I doubt that. At least if the Conservatives win that is. Drastically reduced public spending coupled to tax rises will keep the lid on interest rates. (that is not to say that rates will not go up at all, they will rise to a little above inflation) It could happen quicker than most people think
"The UK is issuing more debt as a share of GDP than any major economy. We're borrowing twice as much in 2009 as France and Germany. In recent months, banana-republic style, the Bank of England itself has bought around half of all gilts issued.
Then on Thursday, following the biggest auction of index-linked sovereign debt in UK history, a massive dispute broke out, with investors publicly accusing the authorities of bad faith after the Bank hinted, just 20 minutes after the sale had closed, that it may soon stop buying gilts."
http://www.telegraph.co.uk/finance/comment/liamhal...
Bond vigilantes probably don't care about your mortgage repayments.
"The UK is issuing more debt as a share of GDP than any major economy.
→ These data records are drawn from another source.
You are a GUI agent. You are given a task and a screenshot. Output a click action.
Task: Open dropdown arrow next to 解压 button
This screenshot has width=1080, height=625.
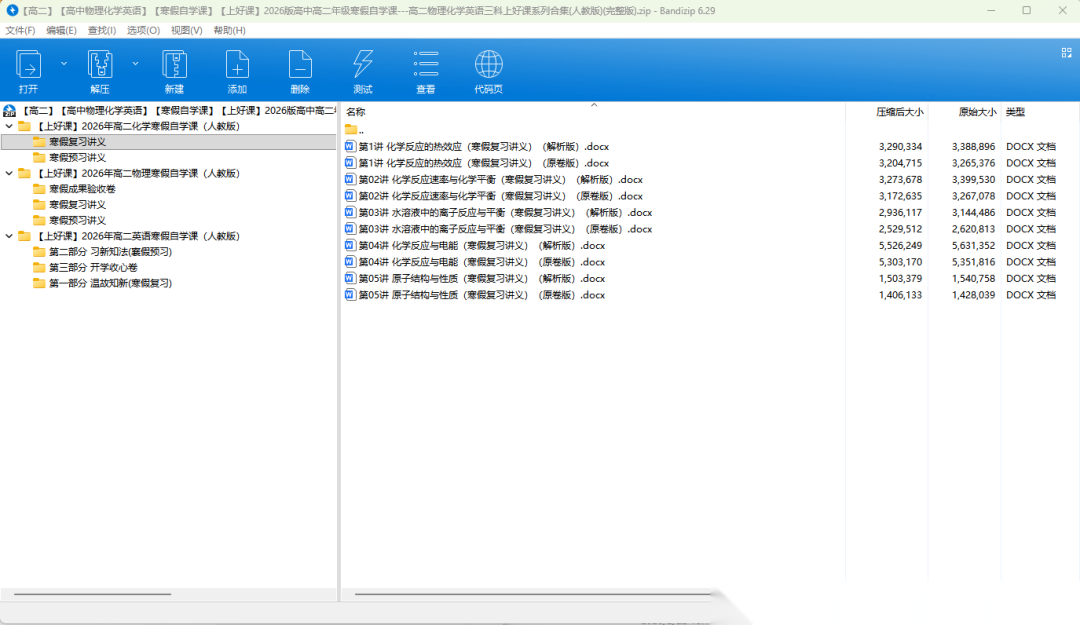135,63
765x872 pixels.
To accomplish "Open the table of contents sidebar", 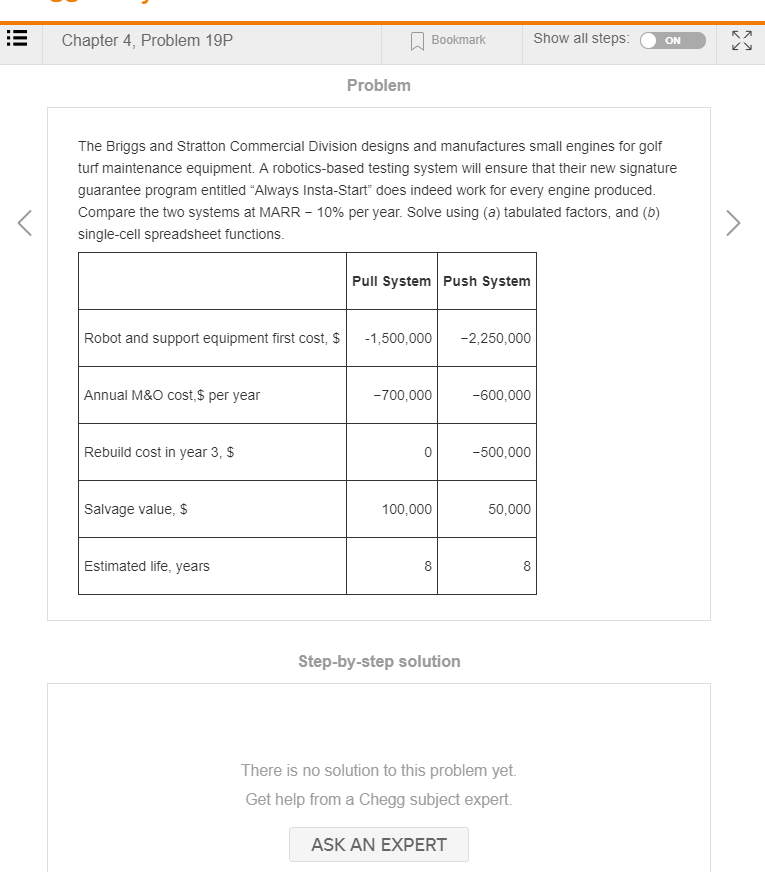I will coord(18,38).
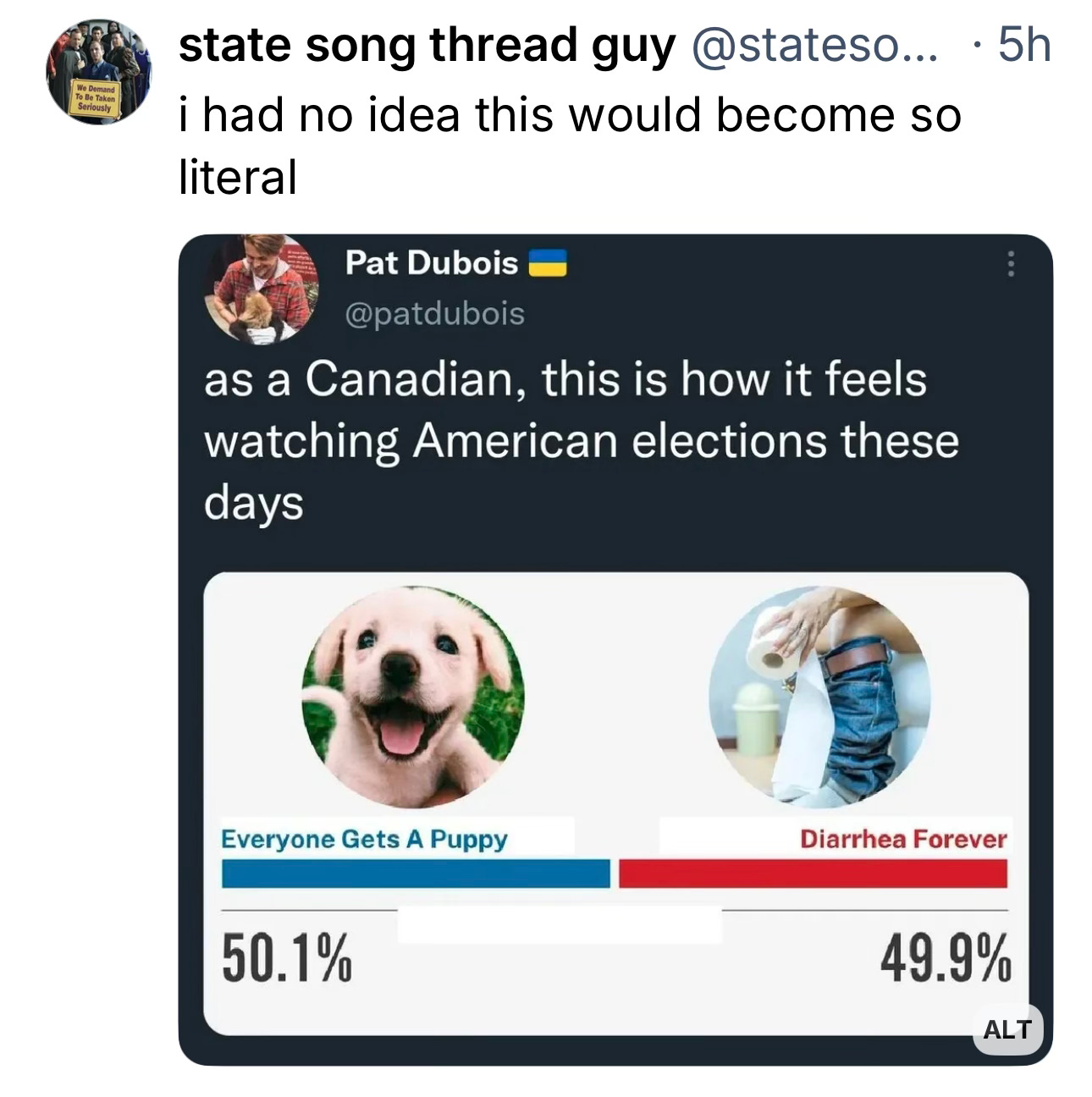Click the Everyone Gets A Puppy label
The image size is (1092, 1097).
364,839
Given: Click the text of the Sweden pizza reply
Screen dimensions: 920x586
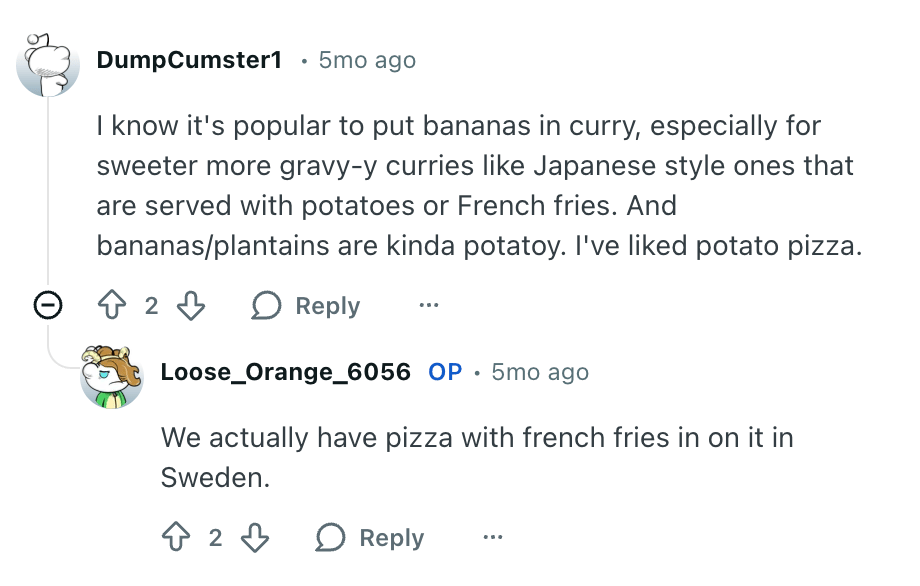Looking at the screenshot, I should click(476, 456).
We're borrowing twice as much in 2009 as France and Germany. In recent months, banana-republic style, the Bank of England itself has bought around half of all gilts issued.
Then on Thursday, following the biggest auction of index-linked sovereign debt in UK history, a massive dispute broke out, with investors publicly accusing the authorities of bad faith after the Bank hinted, just 20 minutes after the sale had closed, that it may soon stop buying gilts."
http://www.telegraph.co.uk/finance/comment/liamhal...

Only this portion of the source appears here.